Enzyme-Linked Immunosorbent Assay
Basic FGF was determined in the media, the pericellular matrix, and intracellular by using an ELISA (R&D Systems) according to the manufacturer’s instructions. After stimulation, medium was removed and cells were incubated for 20 minutes at room temperature on a rocking shaker with PBS containing 10 µg/mL heparin. Cells were detached with trypsin/EDTA, counted, then pelleted and lysed with lysis buffer (25 mmol/L HEPES, pH 7.5, 150 mmol/L NaCl, 5 mmol/L EDTA, 5 mmol/L EGTA, 0.1% 2-mercaptoethanol, 1% Triton-X100, 2 mmol/L PMSF) as described.⁶ Medium, heparin wash, and cell lysates were stored at –80°C.

Semiquantitative RT-PCR and Real-Time PCR
Semiquantitative RT-PCR was performed using OneStep RT-PCR kit (QIAGEN) according to the manufacturer’s instructions. Primer pairs for FGF-2 were: sense, 5'-CTTCTTCCTGCGCATCCAC-3', antisense, 5'-TCAGCTCTTAGCAGACATTG-3' (354-bp fragment, 56°C annealing temperature). Primer pairs for internal GAPDH control were as described previously.²⁴ Quantitative PCR was performed on a Real-Time PCR System 7300 (Applied Biosystems). TaqMan gene expression assays Hs00266645 (FGF-2) and Hs99999905 (internal GAPDG control) were used according to the manufacturer’s instructions. Data were analyzed with the Sequence Detection Software v1.2.3.

Immunoblotting
Immunoblotting was performed as described previously.^6,24

DNA Synthesis and Cell Count
DNA synthesis was determined by [³H]-thymidine incorporation, proliferation by cell count as described.^6,25

Statistics
Data are mean±SEM of n independent experiments as indicated. Statistical analysis was performed using one-way ANOVA followed by Bonferroni multiple comparison test. Probability values of <0.05 were considered significant.

	Results and Discussion

Top Abstract Introduction Materials and Methods Results and Discussion References

 
Human saphenous vein SMCs were incubated with thrombin (30 nmol/L) for 5 to 60 minutes (Figure 1A). A maximum release of FGF-2 to the pericellular matrix was seen after 10 to 15 minutes of stimulation, and control levels were observed after 1 to 24 hours (not shown). In contrast, FGF-2 concentrations in the culture media were unchanged over the time of incubation with thrombin (not shown).

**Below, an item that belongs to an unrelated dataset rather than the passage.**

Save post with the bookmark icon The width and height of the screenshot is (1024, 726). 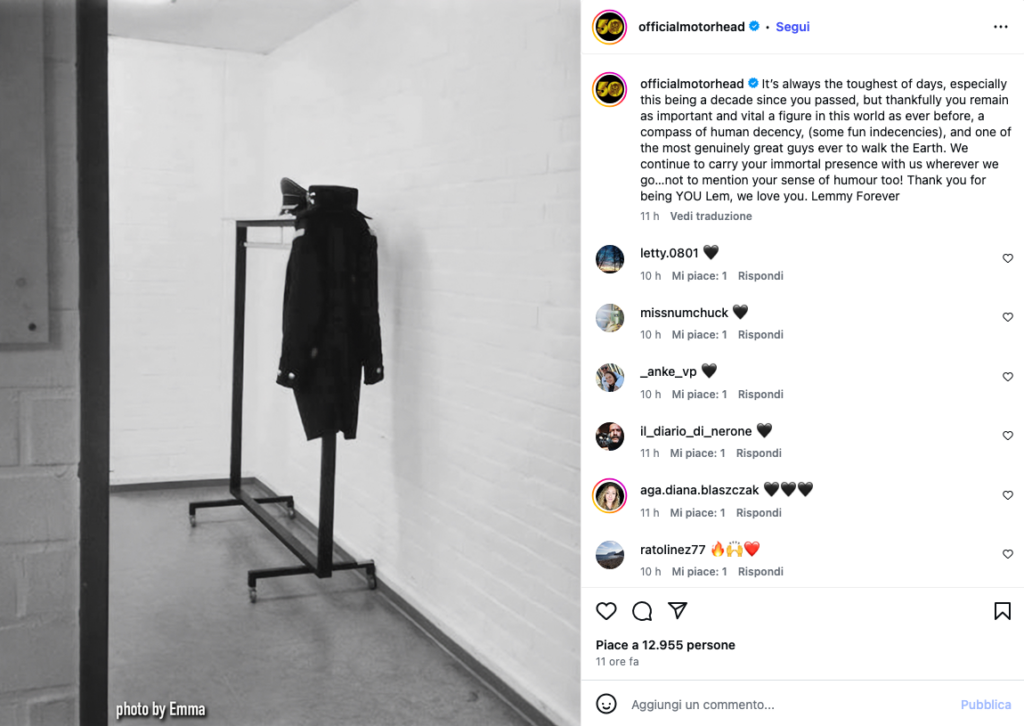click(x=1002, y=611)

This is in agreement with previous data in human aortic SMCs.⁶ In addition to our previous study, specific PAR-activating peptides (PAR-AP) were used to evaluate which PARs may be involved in thrombin-induced FGF-2 release. Although RNA for all PARs is expressed in these cells (not shown), only PAR1- and PAR3-AP increased the release of FGF-2 into the pericellular matrix (Figure 1B). PAR4-AP had a similar effect, whereas PAR2-AP was ineffective (Figure 1B). This is consistent with the observation that thrombin activates only PAR1, -3, and -4 but not PAR2.²⁶ Of note is that PAR3-AP may not be specific for PAR3. A recent report suggests that it can also activate PAR1.²⁷

View larger version (23K): [in this window] [in a new window]   Figure 1. Thrombin-induced release of FGF-2 into the extracellular matrix is modulated by cholesterol in human SMCs. FGF-2 was removed from the cell layer by washing with heparin-containing PBS and determined by ELISA. Human saphenous vein SMCs were stimulated with thrombin (30 nmol/L) for the indicated times (A) or with specific PAR-activating peptides (AP1–4, 100 µmol/L each) for 10 minutes (B); mean±SEM of 5 (A) and 4 (B) independent experiments, *P<0.05 vs controls. Both human saphenous vein (C) and aortic SMCs (D) were treated with either MbCD-cholesterol (10 µg/mL cholesterol) or the equivalent amount of MbCD for 24 hours. After stimulation with thrombin (30 nmol/L) for 10 minutes, release of FGF-2 into the pericellular matrix was determined by ELISA (mean±SEM of 4 independent experiments, *P<0.05 vs control, #P<0.05 vs cholesterol).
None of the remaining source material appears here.